[TÂCHES À RÉALISER]
- 1) Relevez toutes les années citées dans l'article sur les disparus et les détenus au Liban, dans leur ordre d'apparition.
- 2) Résumez en deux phrases l'article sur les disparus et les détenus au Liban.
- 3) Prolongez l'article sur les disparus et les détenus au Liban à la suite de son dernier paragraphe.

[ARTICLE]
- - - -

Avec le déclenchement du conflit syrien en mars 2011 et l’afflux de réfugiés vers le Liban, nous avons intensifié nos efforts pour accompagner les familles syriennes à la recherche de leurs proches disparus en Syrie. Au Liban, nous poursuivons la collecte des demandes, avec 6 426 dossiers enregistrés, dont 5 545 demeurent actifs à ce jour. Parallèlement, nous menons des programmes d’accompagnement pour les familles des disparus, comprenant un suivi annuel, des séances collectives de soutien psychosocial et en santé mentale, ainsi qu’une assistance économique ciblée pour les plus vulnérables.
Les détenus et prisonniers ont toujours été les premiers bénéficiaires des services de RLF. Dès 1975, les visites auprès des détenus aux mains des milices libanaises et palestiniennes, puis, à partir de 1978, des prisonniers sous détention israélienne, ont joué un rôle crucial en leur apportant protection et dignité, tout en les reconnectant avec leurs familles. Souvent, les Messages Croix-Rouge constituaient la première preuve de vie après des mois de silence et de recherches désespérées menées par des familles éprouvées.
Entre 1982 et 2000, des millions de Messages Croix-Rouge ont été échangés entre les détenus des centres de détention israéliens d’Ansar et Khiam au Sud-Liban, et leurs familles. En plus de l’échange de nouvelles, le CICR a organisé des visites familiales, acheminé des colis destinés aux prisonniers et organisé la libération et le rapatriement de milliers de détenus.

- - - -

[DONNÉES SOURCES]
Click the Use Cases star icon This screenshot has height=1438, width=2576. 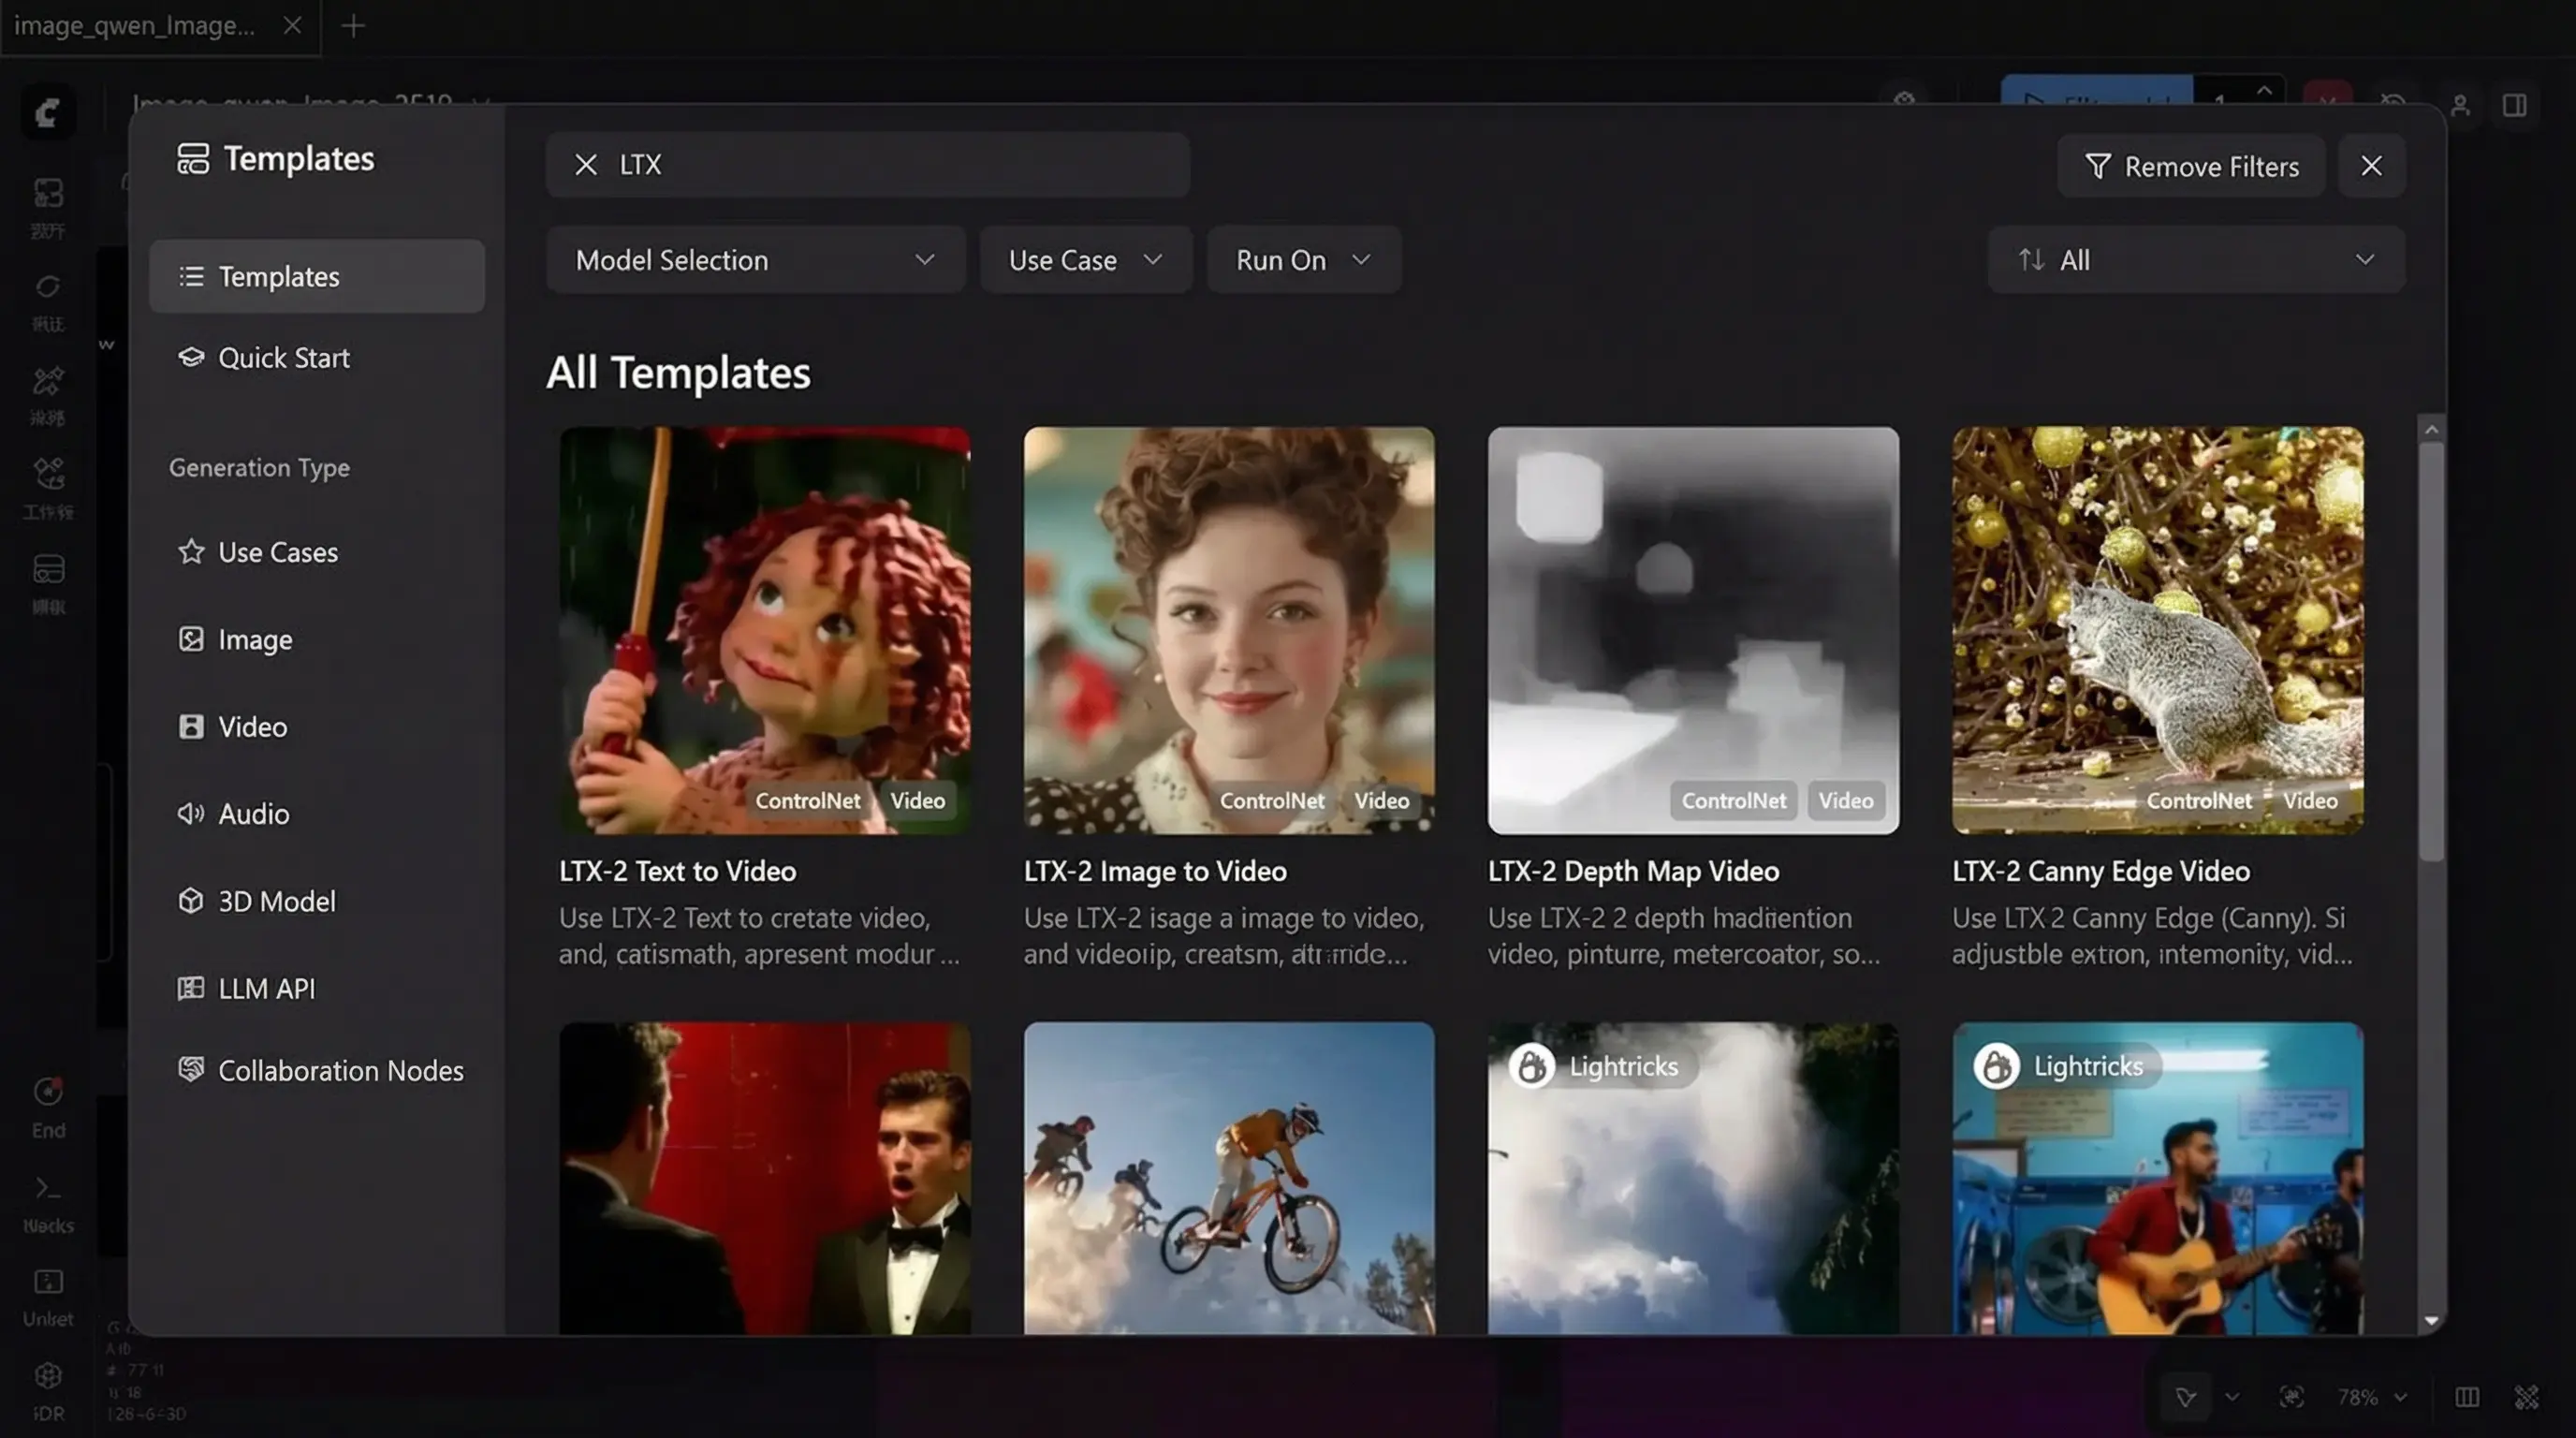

- - - -

[RÉPONSES PAR TÂCHE]
- 1) 2011, 1975, 1978, 1982, 2000

- 2) Depuis le début du conflit syrien en mars 2011, les familles syriennes réfugiées au Liban reçoivent de l'aide pour rechercher leurs proches disparus en Syrie : 6 426 dossiers ont été enregistrés, et des programmes de suivi, de soutien psychosocial et d'assistance économique ont été mis en place. Les détenus sont les premiers bénéficiaires de ces services depuis 1975, et des millions de Messages Croix-Rouge ont été échangés entre 1982 et 2000 entre les détenus d'Ansar et de Khiam et leurs familles.

- 3)
Le rapatriement des civils libanais et des dépouilles mortelles depuis Israël a été interrompu à la suite de la fermeture de la frontière israélo-libanaise, conséquence du déclenchement du conflit entre Gaza et Israël en octobre 2023 et des opérations militaires qui s’en sont suivies dans le sud du Liban. Actuellement, nous consolidons les demandes des familles concernant les personnes portées disparues dans le sud, qu’elles soient vivantes ou décédées, afin d’assurer un suivi auprès des autorités israéliennes. Parallèlement, nous menons des évaluations des besoins en RLF dans les centres accueillant des déplacés et apportons notre aide pour gérer et évacuer les dépouilles, afin de prévenir les cas de disparitions. À la demande des autorités, nous contribuons également au transfert des registres de l’état civil des zones bombardées vers des lieux sécurisés, dans le but de protéger les documents d’identité familiale essentiels.
Comment les besoins en matière de protection et de rétablissement des liens familiaux ont-ils évolué ces dernières années au Liban ?
À une époque où ni la téléphonie mobile ni Internet n’existaient, où les routes étaient coupées et les régions isolées les unes des autres, où le service postal était hors service et l’aéroport de Beyrouth fermé, le CICR était la seule organisation humanitaire capable d’accéder à toutes les régions du Liban. Les collègues du terrain franchissaient les lignes de front pour transmettre des nouvelles et apporter du réconfort aux familles.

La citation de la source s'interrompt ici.